Please count the lines in the material below that include "computer". Reply with the number alone.

*** Raw data ***

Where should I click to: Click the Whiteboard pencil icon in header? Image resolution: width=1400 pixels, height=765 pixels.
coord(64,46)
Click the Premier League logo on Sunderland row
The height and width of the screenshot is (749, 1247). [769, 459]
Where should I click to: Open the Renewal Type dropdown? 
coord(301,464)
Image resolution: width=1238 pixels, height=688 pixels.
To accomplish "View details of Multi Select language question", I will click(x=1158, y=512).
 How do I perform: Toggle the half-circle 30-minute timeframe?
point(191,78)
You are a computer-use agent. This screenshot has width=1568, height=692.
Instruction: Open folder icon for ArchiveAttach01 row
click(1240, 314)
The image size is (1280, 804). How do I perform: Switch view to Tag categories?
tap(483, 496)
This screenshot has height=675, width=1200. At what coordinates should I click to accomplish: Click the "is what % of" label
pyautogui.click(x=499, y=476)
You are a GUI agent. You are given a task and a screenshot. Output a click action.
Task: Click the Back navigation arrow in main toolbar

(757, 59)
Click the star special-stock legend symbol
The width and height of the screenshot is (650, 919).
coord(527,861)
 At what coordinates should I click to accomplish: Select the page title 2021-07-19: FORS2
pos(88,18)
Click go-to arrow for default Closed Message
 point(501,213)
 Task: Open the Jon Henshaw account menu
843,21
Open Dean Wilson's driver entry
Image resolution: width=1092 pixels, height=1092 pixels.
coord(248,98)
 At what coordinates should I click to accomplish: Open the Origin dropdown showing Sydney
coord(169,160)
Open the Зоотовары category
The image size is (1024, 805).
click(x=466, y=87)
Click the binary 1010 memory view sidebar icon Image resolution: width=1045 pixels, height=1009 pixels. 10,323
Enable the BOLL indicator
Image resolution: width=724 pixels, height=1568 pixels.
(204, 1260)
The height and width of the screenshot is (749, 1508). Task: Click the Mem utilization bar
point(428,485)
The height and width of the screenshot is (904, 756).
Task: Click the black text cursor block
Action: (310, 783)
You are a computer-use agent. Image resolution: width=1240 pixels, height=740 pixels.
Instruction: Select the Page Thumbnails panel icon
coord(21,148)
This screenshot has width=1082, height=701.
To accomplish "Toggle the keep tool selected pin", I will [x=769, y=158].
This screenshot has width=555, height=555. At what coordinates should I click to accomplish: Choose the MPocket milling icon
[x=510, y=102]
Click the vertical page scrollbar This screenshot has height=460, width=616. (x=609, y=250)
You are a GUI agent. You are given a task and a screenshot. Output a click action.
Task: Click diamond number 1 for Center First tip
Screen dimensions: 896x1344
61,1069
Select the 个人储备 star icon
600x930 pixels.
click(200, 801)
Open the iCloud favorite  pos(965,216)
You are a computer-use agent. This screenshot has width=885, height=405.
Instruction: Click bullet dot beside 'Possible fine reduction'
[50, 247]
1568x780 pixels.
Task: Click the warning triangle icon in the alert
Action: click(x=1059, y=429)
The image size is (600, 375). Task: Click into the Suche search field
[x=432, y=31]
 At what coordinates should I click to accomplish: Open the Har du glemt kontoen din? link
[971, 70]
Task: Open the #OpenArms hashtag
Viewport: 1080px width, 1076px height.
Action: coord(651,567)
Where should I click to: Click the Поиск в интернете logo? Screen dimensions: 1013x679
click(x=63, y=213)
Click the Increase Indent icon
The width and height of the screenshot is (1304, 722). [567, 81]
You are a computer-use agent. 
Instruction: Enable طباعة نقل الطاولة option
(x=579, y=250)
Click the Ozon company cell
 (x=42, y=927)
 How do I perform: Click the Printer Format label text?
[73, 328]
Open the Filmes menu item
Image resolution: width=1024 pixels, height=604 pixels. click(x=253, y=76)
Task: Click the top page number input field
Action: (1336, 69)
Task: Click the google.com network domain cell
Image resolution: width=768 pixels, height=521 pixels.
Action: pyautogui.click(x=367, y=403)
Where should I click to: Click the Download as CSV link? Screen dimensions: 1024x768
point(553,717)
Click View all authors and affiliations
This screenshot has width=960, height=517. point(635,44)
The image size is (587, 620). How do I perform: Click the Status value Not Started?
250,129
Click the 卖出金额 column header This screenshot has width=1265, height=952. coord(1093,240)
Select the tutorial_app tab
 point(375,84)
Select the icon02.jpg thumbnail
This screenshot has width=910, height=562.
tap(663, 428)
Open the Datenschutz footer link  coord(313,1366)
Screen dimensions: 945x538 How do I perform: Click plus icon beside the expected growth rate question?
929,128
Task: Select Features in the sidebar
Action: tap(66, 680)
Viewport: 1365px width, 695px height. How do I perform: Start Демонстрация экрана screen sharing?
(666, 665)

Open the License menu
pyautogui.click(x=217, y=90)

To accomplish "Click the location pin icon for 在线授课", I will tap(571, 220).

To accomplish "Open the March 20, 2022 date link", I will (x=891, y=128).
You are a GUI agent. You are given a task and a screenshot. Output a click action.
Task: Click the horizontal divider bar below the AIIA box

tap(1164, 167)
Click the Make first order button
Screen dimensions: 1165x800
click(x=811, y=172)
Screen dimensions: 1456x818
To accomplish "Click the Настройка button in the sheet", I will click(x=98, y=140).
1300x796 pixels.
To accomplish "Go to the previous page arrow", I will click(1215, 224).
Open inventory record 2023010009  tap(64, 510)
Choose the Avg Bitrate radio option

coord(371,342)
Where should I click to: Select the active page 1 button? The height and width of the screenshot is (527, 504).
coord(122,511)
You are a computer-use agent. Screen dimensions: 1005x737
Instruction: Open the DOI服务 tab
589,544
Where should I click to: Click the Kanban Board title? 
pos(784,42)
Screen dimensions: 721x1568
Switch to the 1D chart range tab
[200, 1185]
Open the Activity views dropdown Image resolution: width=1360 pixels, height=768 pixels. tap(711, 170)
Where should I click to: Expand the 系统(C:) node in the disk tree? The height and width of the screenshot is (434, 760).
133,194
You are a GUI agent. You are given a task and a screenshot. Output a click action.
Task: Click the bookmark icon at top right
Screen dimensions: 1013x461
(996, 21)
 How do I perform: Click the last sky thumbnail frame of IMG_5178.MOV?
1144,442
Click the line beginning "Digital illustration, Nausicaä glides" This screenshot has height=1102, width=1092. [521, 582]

*** End of Raw data ***

- Completed exercise
5